What are the hot button issues?
Table 2 identifies the issues covered in the articles, the frequency of their coverage, and how the results compare to previous
years. At the top of the list of topics attracting media attention in 2012 is drug safety, an issue that has remained at or
near the top of the list for many years. Another perennial focus of the media is the FDA which ranked first on the list in
2011 and dropped to third in 2012. These two issues, drug safety and the role of the FDA, continue to dominate the news and
appear in articles that are typically critical of the industry and its ability to self-manage. An exception to the negative
slant is The
New York Times article (November 8, 2011) defending the FDA, reporting that of the 35 new drugs approved by the FDA during the fiscal year,
24 of those drugs were approved in the United States before gaining approval in any other country.
Table 2: Analysis of Ethical Issues
Moving up to second on the list shown in Table 2 and signaling primarily good news for the industry is research and development
of new drugs. This issue continues to gain more attention over the years, steadily advancing toward the top of the list. This
set of articles reported mostly good news about the industry, in the form of progress made in research and drug development.
For example, The
Washington Post (January 24, 2012) reported an experimental treatment using embryonic stem cells that appeared to show progress in restoring
sight. Similarly, the Los Angeles Times (February 9, 2012) reported progress on the Alzheimer's front—just as scientists are announcing a breakthrough in their understanding
of how Alzheimer's spreads through the brain, robbing its sufferers of memories and cognitive functioning, the Obama Administration
proposed a dramatic increase in federal funding to support the research.
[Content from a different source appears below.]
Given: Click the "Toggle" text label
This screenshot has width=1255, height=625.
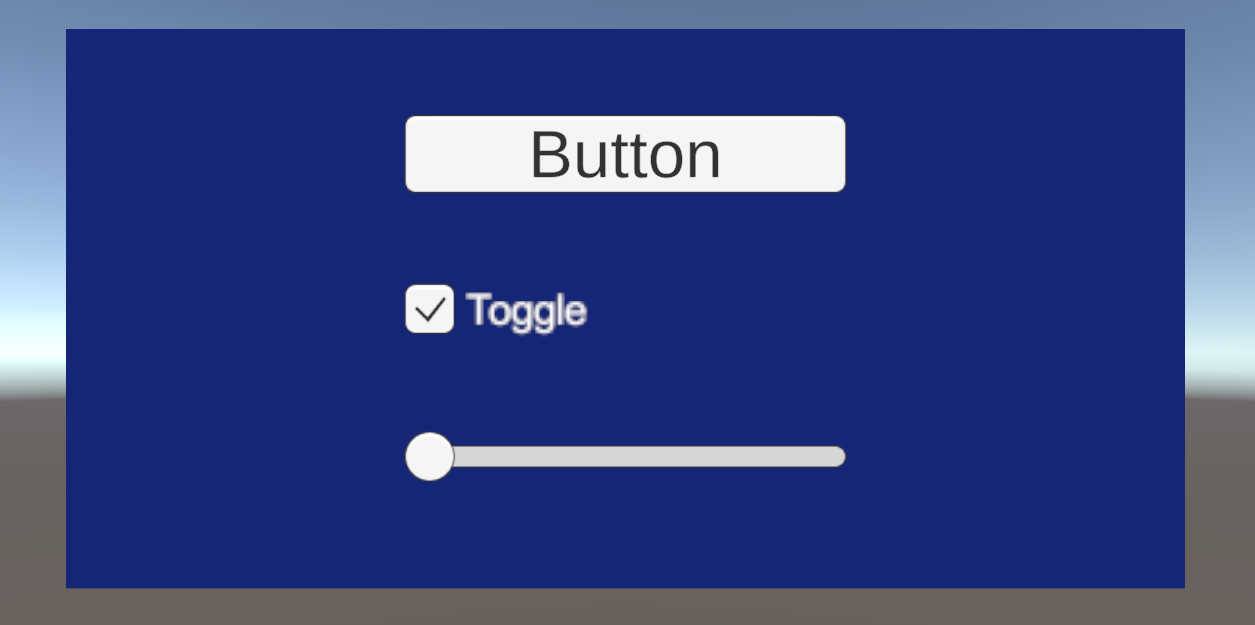Looking at the screenshot, I should (526, 311).
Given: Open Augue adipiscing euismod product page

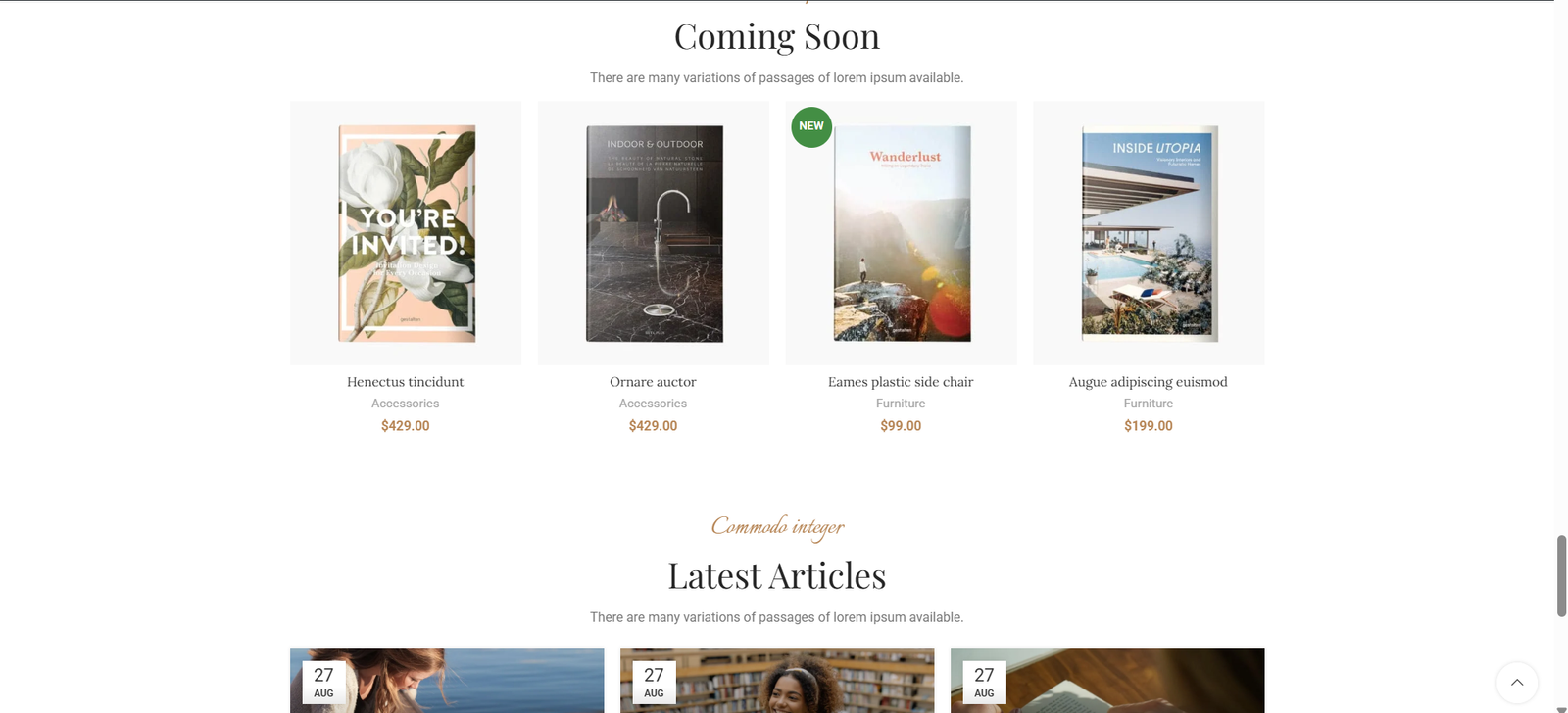Looking at the screenshot, I should pyautogui.click(x=1148, y=382).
Also jumping up several spots on the hot button list and attracting more scrutiny in 2012 was marketing and sales incentives.
Several of the articles discussed a provision of the 2010 healthcare reform law requiring doctors, professional groups, and
teaching hospitals to report virtually all payments and gifts they receive from drug and device makers for research, consulting,
speaking, travel, and entertainment. The payments will be disclosed and reported in a database the public can access (USA Today, February 28, 2012; The
New York Times, January 17, 2012).
The focus on high drug prices appears to be waning over the nine-year period of the study. In the beginning years, drug prices
were consistently at or near the top of the list of hot button issues. High drug prices dropped one spot to fifth place on
the list in 2012. This confirms our conclusion from last year that drug safety trumps drug prices as a focus of the media.
Furthermore, two related pricing issues—importation/reimportation of drugs and differential pricing and distribution—once
a significant focus of media attention, received a combined total of only four references in 2012.
Similar to last year, healthcare reform was not a heavily covered issue. Although it was an issue in the presidential debates,
it did not rate spotlight prominence due to the sharp media focus on the economy. Additionally, providers were busy performing
the important but less than newsworthy tasks to prepare for implementation of the Patient Protection and Affordable Care Act
(PPAC) in 2014, such as installing an electronic medical record. Consistent with previous years, we separated the articles
addressing healthcare into two groups. One group, which included articles that generally mention the pharmaceutical industry
in relation to healthcare reform, is included in this section of the article. As shown in Table 2, there was only one such
article this year. The other group, which incorporated 16 articles this year, consisted of articles about healthcare reform
and will be reviewed in a separate section.